Synergistic Effect of Solvent and Component Engineering for High-Efficiency Carbon-Based Perovskite Solar Cells

Abstract

It is highly desired to get rid of the high-temperature annealing process in manufacturing perovskite solar cells (PSCs) to reduce production costs. Herein, perovskite films are designed by rapidly evaporating of a mixture solvent consisting of methylamine ethanol solution (MA-EtOH sol) and acetonitrile (ACN) (MA-EtOH-ACN) by dopping different amounts of formamidinium iodide (FAI) into the CH₃NH₂PbI₃ (MAPbI₃) precursor solution; as a result, the high-temperature annealing step is effectively eliminated while the perovskite solar cell efficiency remains unchanged. The in situ UV–vis absorption for monitoring the perovskite crystallization process shows that FAI retards the crystallization rate, leading to a dense and smooth film. It is also found that the synergistic effect of solvent and composition engineering reduces defect density, boosts absorption strength, and enhances film stability.

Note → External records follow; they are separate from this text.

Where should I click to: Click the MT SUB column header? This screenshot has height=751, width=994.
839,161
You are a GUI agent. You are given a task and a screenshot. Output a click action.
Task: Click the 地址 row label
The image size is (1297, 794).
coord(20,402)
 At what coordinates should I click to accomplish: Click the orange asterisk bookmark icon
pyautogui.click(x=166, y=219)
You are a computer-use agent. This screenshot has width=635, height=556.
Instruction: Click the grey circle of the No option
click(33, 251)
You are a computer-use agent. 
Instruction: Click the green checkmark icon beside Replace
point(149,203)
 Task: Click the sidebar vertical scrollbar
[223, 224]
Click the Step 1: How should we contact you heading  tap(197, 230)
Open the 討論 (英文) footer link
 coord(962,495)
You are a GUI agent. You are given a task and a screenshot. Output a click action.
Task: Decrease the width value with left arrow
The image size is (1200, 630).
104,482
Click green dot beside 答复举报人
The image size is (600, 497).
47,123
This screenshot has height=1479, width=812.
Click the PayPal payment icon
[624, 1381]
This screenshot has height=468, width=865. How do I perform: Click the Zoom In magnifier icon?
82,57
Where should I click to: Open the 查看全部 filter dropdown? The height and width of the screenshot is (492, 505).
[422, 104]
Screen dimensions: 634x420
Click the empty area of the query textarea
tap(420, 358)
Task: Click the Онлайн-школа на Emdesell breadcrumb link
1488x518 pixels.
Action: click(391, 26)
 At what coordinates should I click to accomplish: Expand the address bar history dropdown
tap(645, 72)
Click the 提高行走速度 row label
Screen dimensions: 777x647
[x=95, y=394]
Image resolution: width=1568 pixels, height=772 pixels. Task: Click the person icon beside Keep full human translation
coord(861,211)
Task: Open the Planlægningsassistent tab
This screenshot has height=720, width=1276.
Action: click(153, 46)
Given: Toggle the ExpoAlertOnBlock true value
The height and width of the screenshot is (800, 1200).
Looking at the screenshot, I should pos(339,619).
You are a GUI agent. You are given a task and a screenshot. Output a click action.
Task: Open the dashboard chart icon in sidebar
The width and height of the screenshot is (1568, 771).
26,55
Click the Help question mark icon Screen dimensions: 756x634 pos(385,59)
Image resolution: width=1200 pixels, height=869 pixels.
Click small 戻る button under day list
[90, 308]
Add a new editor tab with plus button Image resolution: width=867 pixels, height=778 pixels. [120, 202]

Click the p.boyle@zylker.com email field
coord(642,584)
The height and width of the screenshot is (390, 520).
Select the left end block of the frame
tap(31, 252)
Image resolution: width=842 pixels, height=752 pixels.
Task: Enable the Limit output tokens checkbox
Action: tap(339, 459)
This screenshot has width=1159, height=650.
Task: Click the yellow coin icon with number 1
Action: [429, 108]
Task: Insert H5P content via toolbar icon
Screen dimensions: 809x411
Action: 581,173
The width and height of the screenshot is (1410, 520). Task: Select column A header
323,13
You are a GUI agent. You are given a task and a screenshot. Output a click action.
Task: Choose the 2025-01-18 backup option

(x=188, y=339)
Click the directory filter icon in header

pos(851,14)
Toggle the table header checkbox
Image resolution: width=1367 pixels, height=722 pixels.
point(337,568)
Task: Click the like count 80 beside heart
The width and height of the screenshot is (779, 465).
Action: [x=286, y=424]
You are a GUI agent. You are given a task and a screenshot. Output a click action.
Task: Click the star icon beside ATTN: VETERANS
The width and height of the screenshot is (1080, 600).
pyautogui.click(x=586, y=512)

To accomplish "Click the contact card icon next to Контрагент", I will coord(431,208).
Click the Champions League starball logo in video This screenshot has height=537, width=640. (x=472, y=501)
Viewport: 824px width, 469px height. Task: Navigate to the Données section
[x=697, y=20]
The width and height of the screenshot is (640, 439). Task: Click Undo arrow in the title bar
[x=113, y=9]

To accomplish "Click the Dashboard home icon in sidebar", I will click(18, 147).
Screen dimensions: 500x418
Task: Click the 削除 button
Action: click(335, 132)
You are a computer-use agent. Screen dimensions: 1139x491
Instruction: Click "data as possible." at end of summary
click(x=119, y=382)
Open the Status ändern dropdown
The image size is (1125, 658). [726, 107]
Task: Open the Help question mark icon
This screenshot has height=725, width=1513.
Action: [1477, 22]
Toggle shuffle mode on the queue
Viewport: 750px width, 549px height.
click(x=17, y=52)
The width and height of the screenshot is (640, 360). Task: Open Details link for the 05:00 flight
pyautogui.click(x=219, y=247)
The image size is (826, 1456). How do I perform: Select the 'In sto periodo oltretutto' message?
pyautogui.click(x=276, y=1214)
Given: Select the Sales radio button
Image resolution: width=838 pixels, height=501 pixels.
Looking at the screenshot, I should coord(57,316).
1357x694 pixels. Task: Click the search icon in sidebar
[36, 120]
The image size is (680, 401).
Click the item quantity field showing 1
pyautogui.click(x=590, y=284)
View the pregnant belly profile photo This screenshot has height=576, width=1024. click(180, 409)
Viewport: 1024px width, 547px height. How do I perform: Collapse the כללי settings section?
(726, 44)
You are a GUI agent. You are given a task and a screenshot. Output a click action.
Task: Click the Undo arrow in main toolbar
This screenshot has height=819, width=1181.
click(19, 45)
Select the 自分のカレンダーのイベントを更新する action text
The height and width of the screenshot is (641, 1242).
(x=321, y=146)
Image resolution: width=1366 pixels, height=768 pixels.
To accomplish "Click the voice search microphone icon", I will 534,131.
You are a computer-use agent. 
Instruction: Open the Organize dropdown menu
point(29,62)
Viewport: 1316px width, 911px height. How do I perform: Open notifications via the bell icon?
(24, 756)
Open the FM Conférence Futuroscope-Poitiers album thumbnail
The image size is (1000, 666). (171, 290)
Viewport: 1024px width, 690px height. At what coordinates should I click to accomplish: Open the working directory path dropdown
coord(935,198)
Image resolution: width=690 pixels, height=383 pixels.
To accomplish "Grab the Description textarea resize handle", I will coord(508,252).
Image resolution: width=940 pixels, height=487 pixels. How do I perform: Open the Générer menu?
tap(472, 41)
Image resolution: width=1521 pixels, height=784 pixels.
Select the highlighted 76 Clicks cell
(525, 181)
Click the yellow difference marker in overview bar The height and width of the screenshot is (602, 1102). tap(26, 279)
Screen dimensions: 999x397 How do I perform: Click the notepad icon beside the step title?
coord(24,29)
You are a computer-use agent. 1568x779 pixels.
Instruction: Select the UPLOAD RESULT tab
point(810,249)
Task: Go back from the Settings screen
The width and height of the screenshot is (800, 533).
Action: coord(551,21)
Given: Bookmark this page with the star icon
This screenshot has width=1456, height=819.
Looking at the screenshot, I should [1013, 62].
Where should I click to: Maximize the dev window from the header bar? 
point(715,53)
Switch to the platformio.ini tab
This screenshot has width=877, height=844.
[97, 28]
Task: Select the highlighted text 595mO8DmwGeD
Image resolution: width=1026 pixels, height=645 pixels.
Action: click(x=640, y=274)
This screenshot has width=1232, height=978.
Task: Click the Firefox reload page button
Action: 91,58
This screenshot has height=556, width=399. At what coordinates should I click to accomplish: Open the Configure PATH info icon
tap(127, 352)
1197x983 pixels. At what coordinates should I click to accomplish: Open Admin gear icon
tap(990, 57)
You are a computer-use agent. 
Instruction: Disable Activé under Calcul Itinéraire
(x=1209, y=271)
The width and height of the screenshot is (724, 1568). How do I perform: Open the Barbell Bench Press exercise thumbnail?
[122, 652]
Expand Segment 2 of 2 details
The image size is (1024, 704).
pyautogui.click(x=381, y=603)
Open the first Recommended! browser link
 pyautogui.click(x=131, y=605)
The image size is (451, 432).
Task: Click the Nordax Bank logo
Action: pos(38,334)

Consequently, high-performance ITO/SnO₂/FA_0.05MA_0.95PbI₃/carbon device is obtained with efficiency as high as 18.74%, with an excellent short circuit current of 25.04 mA cm⁻², an open circuit voltage of 1.16 V, and a fill factor of 64.53%. The carbon-based perovskite solar cells also exhibit outstanding stability. This strategy offers a reference to producing efficient and stable perovskite cells by the straightforward ink method.